Feingold: Die Sympathien für den Anschluss waren in Österreich im Frühjahr 1938 sehr groß. Zum Beispiel hat man gewisse Ämter in Wien bereits ein, zwei Tage vorher an die Nazis übergeben. Es gab viele Anzeichen, dass die Bevölkerung für den Anschluss war. In gewisser Hinsicht war es kein Wunder, denn die Dollfuß-Regierung hatte die Wirtschaft wirklich ruiniert. Doch auch die Sozialdemokraten waren oft antisemitisch eingestellt. Karl Renner hat sich im Jahr 1938 offen für den Anschluss an Hitler-Deutschland ausgesprochen! Nach dem Krieg hat er den ehemaligen Nationalsozialisten, die Zigtausende Wohnungen von Juden geraubt hatten, zu verstehen gegeben: „Ihr könnt ruhig schlafen, ihr werdet die Wohnungen nicht verlieren.“ Das war damals der Anfang der rechten Kontinuität, würde ich sagen.

Marko Feingold bei einem Vortrag in der GEA-Akademie Schrems

Michael Rottmann

Die Weisheit eines ehemaligen Vertreters: „Was man braucht, das hat man sich eh schon gekauft! Also, seien wir ehrlich!“

ORF.at: Viele Überlebende des Holocaust wollten deshalb ja auch nicht in Österreich bleiben.

Feingold: Ja genau. 1946, als ich gerade ein paar Monate in Salzburg war, lebten 600 Juden und Jüdinnen in der Stadt. Es waren natürlich nicht nur Salzburger, sondern auch viele Flüchtlinge darunter. Doch heute sind wir nicht einmal mehr 60 Personen!
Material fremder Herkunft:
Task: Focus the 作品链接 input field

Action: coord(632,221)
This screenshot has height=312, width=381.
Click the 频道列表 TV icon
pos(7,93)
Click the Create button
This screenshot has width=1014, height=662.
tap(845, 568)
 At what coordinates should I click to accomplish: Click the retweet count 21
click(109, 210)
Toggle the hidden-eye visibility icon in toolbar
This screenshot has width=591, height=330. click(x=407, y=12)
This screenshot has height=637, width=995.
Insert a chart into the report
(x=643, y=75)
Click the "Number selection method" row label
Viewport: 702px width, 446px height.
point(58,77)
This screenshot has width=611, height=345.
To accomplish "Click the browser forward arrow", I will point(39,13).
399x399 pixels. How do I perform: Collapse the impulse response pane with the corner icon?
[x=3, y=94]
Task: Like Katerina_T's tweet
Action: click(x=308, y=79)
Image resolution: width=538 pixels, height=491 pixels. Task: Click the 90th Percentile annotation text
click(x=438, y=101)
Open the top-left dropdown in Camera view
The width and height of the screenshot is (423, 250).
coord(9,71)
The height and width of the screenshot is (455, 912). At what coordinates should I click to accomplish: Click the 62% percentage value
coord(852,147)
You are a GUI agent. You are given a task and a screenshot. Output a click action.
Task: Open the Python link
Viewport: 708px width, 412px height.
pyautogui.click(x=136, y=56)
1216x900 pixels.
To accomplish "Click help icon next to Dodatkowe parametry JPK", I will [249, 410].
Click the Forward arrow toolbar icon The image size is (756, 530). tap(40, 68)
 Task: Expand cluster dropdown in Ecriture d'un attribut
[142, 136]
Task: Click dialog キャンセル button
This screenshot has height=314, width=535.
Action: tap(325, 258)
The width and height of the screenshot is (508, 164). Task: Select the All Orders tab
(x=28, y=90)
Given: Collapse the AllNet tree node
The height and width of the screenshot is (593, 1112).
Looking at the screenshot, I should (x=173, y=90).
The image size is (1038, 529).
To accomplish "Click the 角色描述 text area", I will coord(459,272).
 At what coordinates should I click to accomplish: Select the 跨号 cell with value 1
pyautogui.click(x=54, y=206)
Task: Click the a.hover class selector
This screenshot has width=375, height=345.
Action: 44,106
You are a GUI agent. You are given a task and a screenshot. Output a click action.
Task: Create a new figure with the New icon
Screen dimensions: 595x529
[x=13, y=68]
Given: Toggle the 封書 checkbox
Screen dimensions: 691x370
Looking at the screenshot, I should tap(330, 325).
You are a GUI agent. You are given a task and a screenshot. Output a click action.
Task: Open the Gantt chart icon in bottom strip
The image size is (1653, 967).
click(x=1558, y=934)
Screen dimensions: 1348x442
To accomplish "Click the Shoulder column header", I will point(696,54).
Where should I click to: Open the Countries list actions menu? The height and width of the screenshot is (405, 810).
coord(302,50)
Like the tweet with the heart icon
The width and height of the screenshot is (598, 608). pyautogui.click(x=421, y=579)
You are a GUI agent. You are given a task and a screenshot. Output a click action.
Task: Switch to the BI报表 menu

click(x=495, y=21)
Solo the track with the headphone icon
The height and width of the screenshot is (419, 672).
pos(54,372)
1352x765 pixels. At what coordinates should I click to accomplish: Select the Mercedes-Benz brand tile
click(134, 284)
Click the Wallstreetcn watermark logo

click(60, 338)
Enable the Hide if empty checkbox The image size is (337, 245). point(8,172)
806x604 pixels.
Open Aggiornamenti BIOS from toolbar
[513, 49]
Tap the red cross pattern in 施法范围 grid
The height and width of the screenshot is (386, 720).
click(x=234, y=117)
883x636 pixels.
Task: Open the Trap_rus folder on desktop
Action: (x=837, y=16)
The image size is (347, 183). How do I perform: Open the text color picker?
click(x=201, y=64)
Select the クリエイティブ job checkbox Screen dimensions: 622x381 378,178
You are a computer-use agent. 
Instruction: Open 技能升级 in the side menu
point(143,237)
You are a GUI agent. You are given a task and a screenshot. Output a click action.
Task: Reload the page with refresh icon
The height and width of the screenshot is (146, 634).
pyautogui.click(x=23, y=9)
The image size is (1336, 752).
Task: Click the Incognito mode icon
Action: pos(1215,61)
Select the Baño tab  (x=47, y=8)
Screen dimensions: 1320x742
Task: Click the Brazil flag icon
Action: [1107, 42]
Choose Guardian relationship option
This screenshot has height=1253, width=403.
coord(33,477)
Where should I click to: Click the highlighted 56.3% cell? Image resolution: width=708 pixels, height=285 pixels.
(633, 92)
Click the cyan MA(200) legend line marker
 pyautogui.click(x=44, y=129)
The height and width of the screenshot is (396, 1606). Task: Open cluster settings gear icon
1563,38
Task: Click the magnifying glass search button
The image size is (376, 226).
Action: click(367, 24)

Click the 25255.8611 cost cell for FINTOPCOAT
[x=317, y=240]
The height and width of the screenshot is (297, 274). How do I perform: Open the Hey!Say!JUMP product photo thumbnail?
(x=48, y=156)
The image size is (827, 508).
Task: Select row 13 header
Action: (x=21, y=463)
ORF.at: Wie haben Sie in den 70er Jahren den Streit zwischen Bruno Kreisky und Simon Wiesenthal erlebt?

Feingold: Kreisky war in diesem Streit ungerecht. Er wollte bei den Österreichern anerkannter und beliebter werden. Alle haben auf Wiesenthal geschimpft, also hat er auch auf ihn geschimpft. Man muss anerkennen, dass Wiesenthal wichtige Vorarbeiten geleistet hat, die für die Verhandlungen gegen ehemalige Kriegsverbrecher notwendig waren. Ohne ihn hätten wir nicht einmal einen kleinen Teil an Gerechtigkeit geschaffen.

ORF.at: Sie sind auch in der Bildungsarbeit in Schulen tätig. In wie vielen Schulen waren Sie schon?

Feingold: Das kann ich nicht sagen, aber es waren Tausende. Da ich seit einigen Jahren keine Schulen mehr besuche, kommen nun Hunderte Klassen zu mir nach Salzburg in die Synagoge. So kann ich ihnen das Notwendigste erklären, was damals wirklich geschehen ist. Die Reaktionen sind stets sehr gut.

ORF.at: Wie beurteilen Sie die aktuelle politische Situation?

Feingold: Wir müssen sehr darauf achten, dass nicht wieder ein „starker Mann“ nach oben kommt, der die Vielfalt und die Demokratie in unserem Land aufs Spiel setzt. Außerdem hoffe ich, dass nicht nach parteipolitischen Interessen gehandelt wird, sondern im Sinne aller Menschen in diesem Land. Es ist unsere gemeinsame Aufgabe, dafür Sorge zu tragen, dass nicht wieder Menschen ausgegrenzt und an den Rand der Gesellschaft gedrängt werden.